### Prompt:
Return every line of the records below that contains the string "Project".

** Begin **

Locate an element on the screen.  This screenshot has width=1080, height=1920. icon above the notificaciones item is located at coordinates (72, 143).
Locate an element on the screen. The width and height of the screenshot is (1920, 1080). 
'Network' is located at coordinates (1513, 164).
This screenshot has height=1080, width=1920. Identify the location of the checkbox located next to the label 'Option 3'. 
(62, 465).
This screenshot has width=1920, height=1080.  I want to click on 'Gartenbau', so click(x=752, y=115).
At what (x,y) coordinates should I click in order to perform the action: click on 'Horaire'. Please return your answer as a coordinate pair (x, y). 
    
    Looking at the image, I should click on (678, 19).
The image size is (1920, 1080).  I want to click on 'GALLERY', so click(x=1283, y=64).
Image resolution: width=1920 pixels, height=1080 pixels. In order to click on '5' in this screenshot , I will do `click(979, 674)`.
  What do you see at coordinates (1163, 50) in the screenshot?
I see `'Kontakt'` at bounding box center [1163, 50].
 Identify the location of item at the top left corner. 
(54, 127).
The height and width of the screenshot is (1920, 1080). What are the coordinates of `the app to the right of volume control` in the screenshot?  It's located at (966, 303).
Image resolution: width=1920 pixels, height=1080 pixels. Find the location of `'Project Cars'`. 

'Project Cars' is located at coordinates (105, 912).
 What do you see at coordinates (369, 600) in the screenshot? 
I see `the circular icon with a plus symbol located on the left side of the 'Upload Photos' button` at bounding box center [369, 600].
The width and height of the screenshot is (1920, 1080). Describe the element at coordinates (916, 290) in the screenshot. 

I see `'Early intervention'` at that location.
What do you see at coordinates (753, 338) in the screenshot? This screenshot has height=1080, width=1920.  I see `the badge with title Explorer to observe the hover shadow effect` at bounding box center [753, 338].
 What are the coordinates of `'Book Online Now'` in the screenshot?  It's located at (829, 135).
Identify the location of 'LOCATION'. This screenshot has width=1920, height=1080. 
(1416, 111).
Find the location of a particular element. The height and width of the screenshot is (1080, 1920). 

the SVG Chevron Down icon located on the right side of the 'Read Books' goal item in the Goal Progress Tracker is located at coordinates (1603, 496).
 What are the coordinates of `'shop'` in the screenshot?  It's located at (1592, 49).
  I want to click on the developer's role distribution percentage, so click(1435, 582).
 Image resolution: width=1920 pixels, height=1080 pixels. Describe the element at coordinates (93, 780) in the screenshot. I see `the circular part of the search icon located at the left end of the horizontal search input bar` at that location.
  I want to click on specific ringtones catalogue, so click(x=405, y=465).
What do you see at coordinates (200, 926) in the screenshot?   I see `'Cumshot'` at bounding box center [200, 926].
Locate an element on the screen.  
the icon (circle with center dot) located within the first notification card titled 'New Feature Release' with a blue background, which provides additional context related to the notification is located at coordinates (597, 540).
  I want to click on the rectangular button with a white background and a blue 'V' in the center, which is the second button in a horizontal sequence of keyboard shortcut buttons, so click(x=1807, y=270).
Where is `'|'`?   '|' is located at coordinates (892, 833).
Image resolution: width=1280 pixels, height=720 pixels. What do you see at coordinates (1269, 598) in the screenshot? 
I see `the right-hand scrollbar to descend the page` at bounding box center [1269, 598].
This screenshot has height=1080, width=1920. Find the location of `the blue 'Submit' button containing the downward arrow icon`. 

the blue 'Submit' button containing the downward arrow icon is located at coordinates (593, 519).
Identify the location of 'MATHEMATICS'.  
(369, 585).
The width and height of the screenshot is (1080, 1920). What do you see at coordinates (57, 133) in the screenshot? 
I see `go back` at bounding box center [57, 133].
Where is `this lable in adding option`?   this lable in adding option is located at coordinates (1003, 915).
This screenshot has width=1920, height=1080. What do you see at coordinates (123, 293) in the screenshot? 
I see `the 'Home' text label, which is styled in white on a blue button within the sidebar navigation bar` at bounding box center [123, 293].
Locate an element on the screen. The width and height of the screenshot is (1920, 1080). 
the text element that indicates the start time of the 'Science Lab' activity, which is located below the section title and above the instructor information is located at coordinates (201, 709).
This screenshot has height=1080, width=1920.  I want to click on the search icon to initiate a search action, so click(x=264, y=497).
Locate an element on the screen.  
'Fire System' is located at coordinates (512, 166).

** End **

### Complete response:
Image resolution: width=1920 pixels, height=1080 pixels. Find the location of `'Project Cars'`. 
'Project Cars' is located at coordinates (105, 912).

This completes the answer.